Imperial Credit Industries is spinning off its jumbo conduit with an initial stock offering to form a real estate investment trust that will buy and securitize jumbo loans.
The unit, Imperial Credit Mortgage Holdings, Newport Beach, Calif., will function like Fannie Mae and Freddie Mac, buying and securitizing loans. But Imperial will do it with loans that exceed the Fannie and Freddie limit of $203,150.
The unit will gather these nonconforming loans from correspondents and package them into mortgage-backed securities to be sold to investors by Wall Street firms.
Imperial Credit will also provide short-term lines of credit to mortgage banks as a wholesale credit provider.
As a real estate investment trust, the unit will be exempt from paying taxes at the corporate level as long as 95% of its proceeds are paid to stock holders.

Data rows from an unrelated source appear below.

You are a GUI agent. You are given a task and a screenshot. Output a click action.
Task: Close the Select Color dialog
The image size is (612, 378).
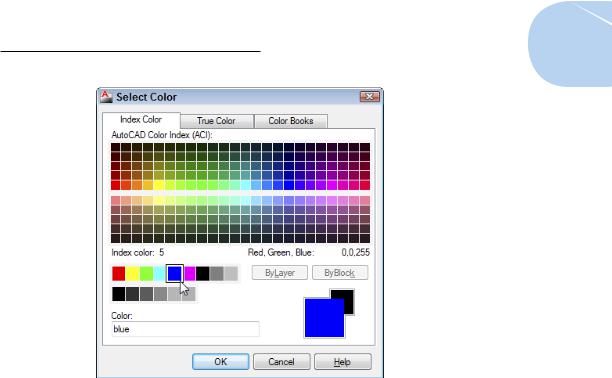[x=369, y=96]
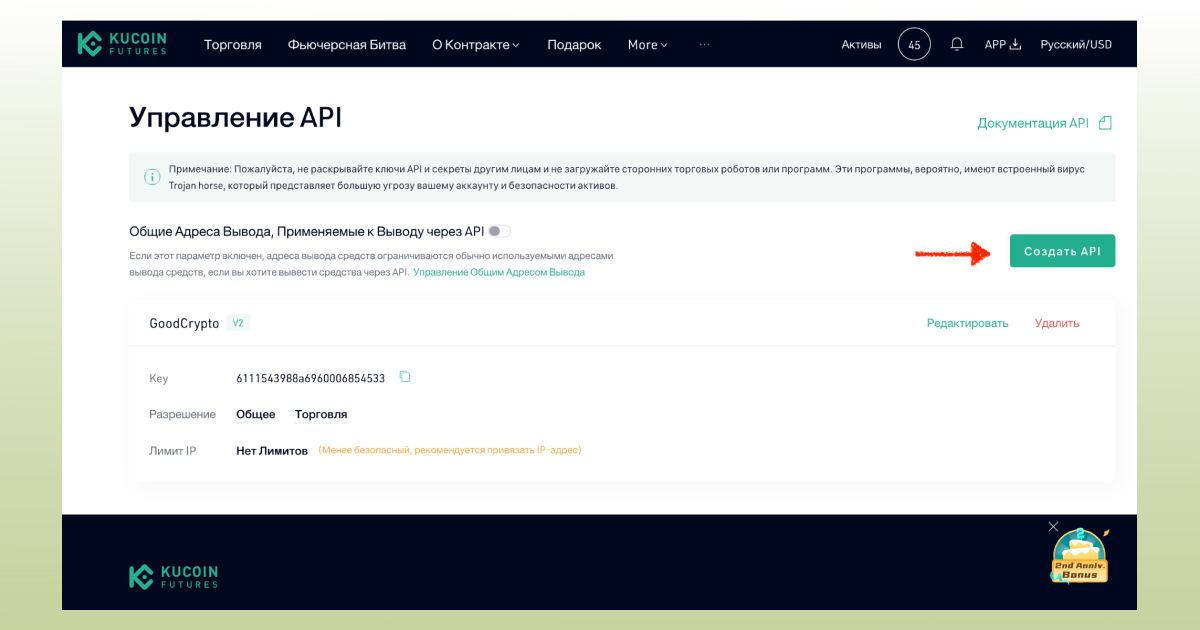The image size is (1200, 630).
Task: Select Фьючерсная Битва
Action: (x=346, y=44)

Imperial Credit's taxable subsidiary, ICI Funding Corp., will buy nonconforming loans from third-party correspondents and securitize and sell them.

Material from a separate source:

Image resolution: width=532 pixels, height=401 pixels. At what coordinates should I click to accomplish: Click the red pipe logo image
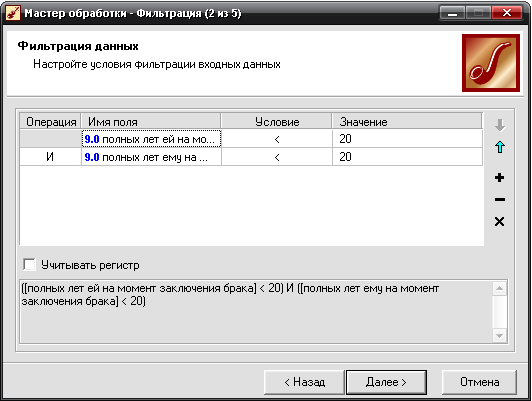(491, 63)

One of the first such spinoffs from an independent mortgage company is CWM Mortgage Holdings, which has ties to Countrywide Credit Industries. CWM is managed and partly owned by Angelo Mozilo and David Loeb, who head Countrywide.

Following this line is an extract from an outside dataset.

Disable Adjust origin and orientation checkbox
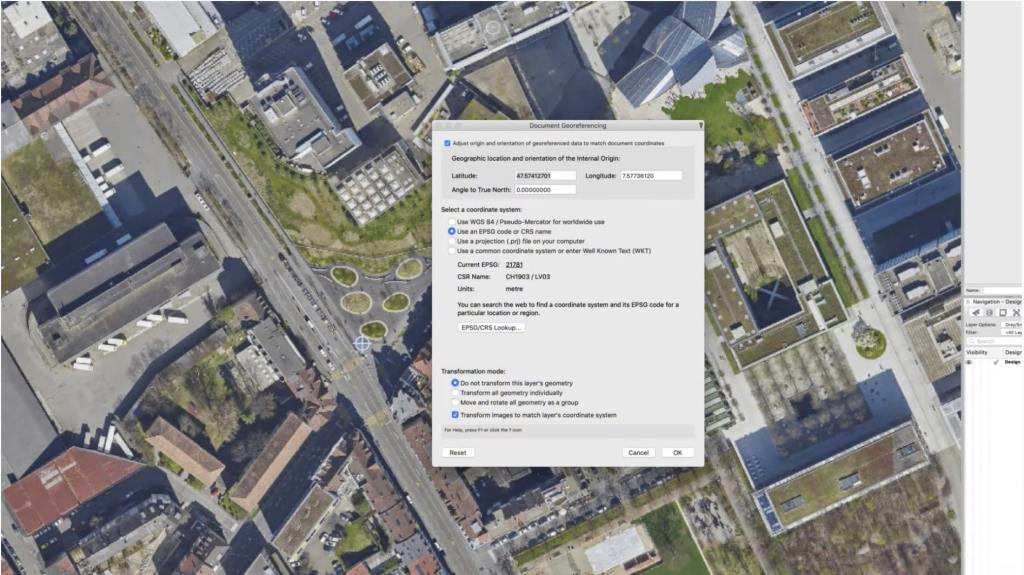The height and width of the screenshot is (575, 1024). coord(447,143)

CWM Mortgage Holdings, a jumbo loan conduit, was created in 1985. Although Countrywide owns 3% of CWM, the unit is traded separately.
Michael W. Perry, chief operating officer and executive vice president of CWM, said he does not consider Imperial Credit's proposed conduit to be his competition.
"They are originators," Mr. Perry said of Imperial Credit, "and there is a big difference between originating loans and securitizing them." He said Imperial Credit has never securitized loans, adding the process is difficult without experience and a system set up to do the job.
Mr. Perry said CWM has $320 million in capital, which puts it on the small end of the conduit competition. Imperial Credit, he added, will probably be too small to be considered serious competition.
Companies have tried to spin off conduits, Mr. Perry said, and he expects to see more of it in the future. But he does not think any of these attempts will be competition for CWM, he said.
"It's a different business (from mortgage banking originations) and the margins are low. We are not a retail origination business, and we do not try to be," Mr. Perry said.
Imperial Credit's proposed public offering of 4.6 million common shares is expected to become effective in October. The underwriters of the offering are PaineWebber Inc., Oppenheimer & Co., McDonald & Co. Securities, and Stifel, Nicolaus & Co.